→ INFORMATION GIVEN
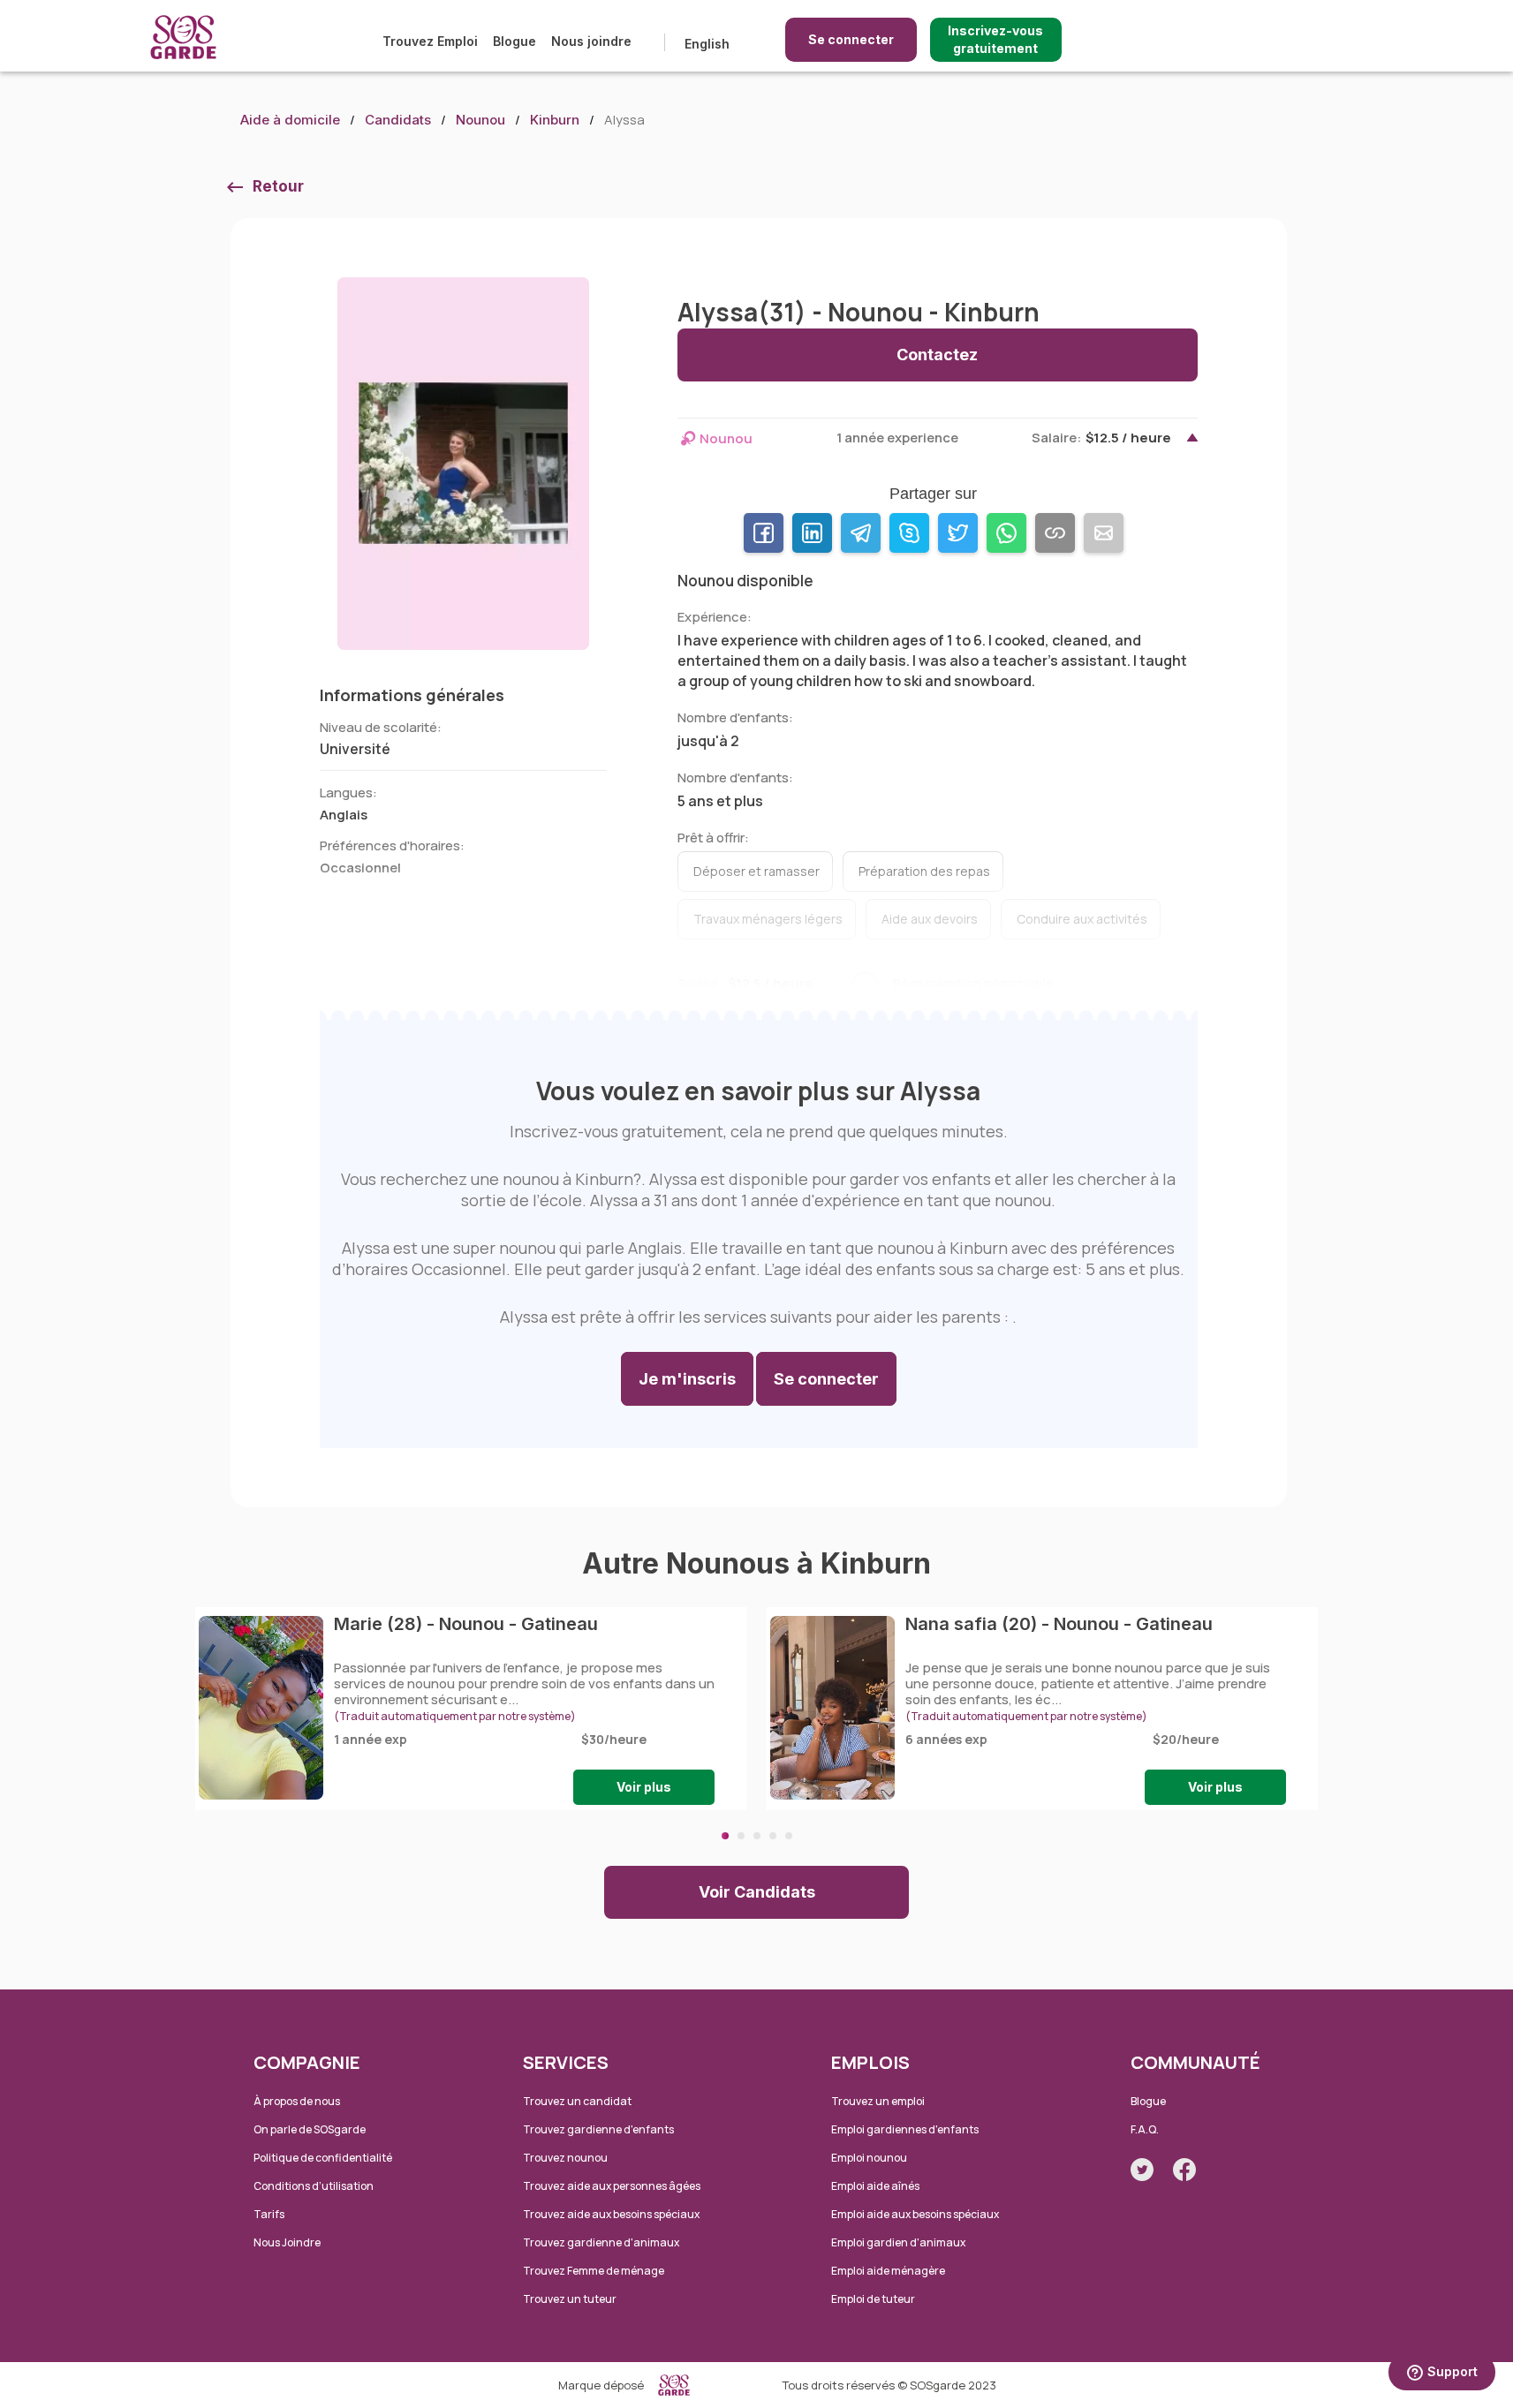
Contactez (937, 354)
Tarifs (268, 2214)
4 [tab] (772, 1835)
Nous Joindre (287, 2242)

* * *

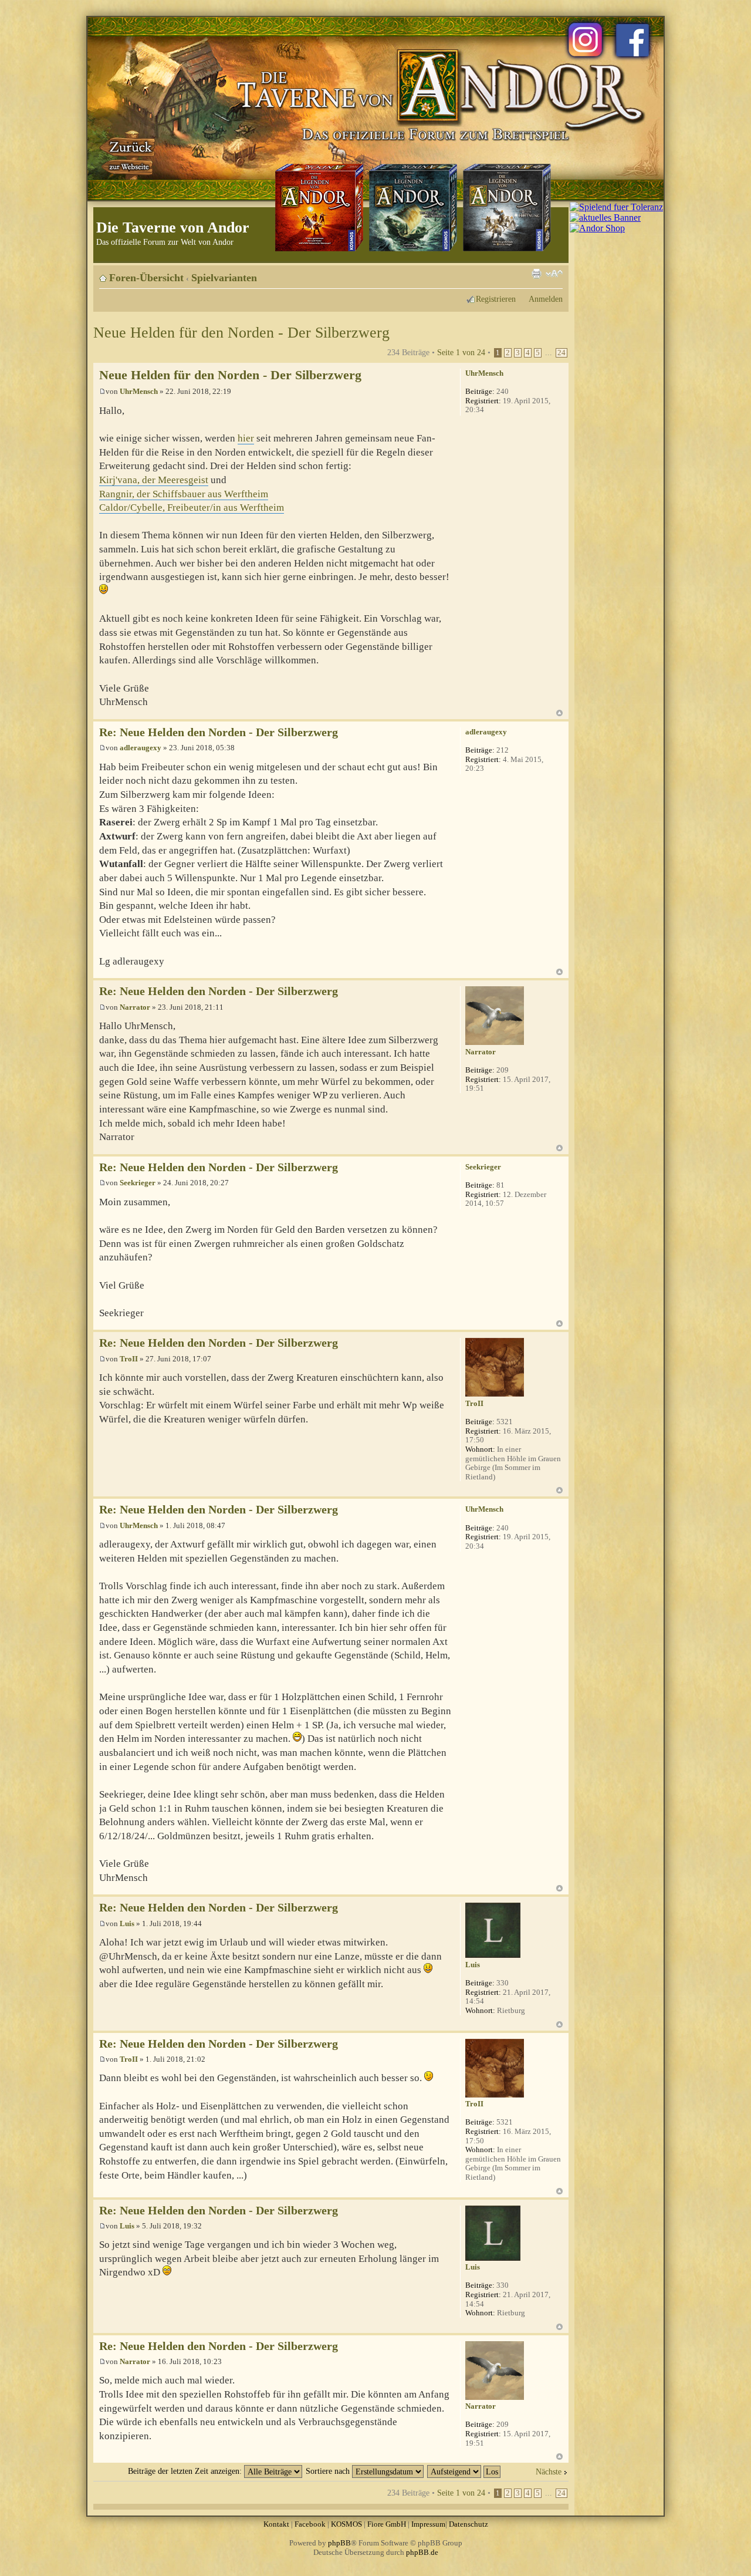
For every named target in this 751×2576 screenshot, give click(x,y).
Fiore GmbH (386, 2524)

→ EXERCISE DIRECTIONS
Reproduce the lines of the entries above from the one with "For every named" to the one with "Fiore GmbH (386, 2524)", both included, exactly and without any other line.

→ EXERCISE RESPONSE
For every named target in this 751×2576 screenshot, give click(x,y).
Fiore GmbH (386, 2524)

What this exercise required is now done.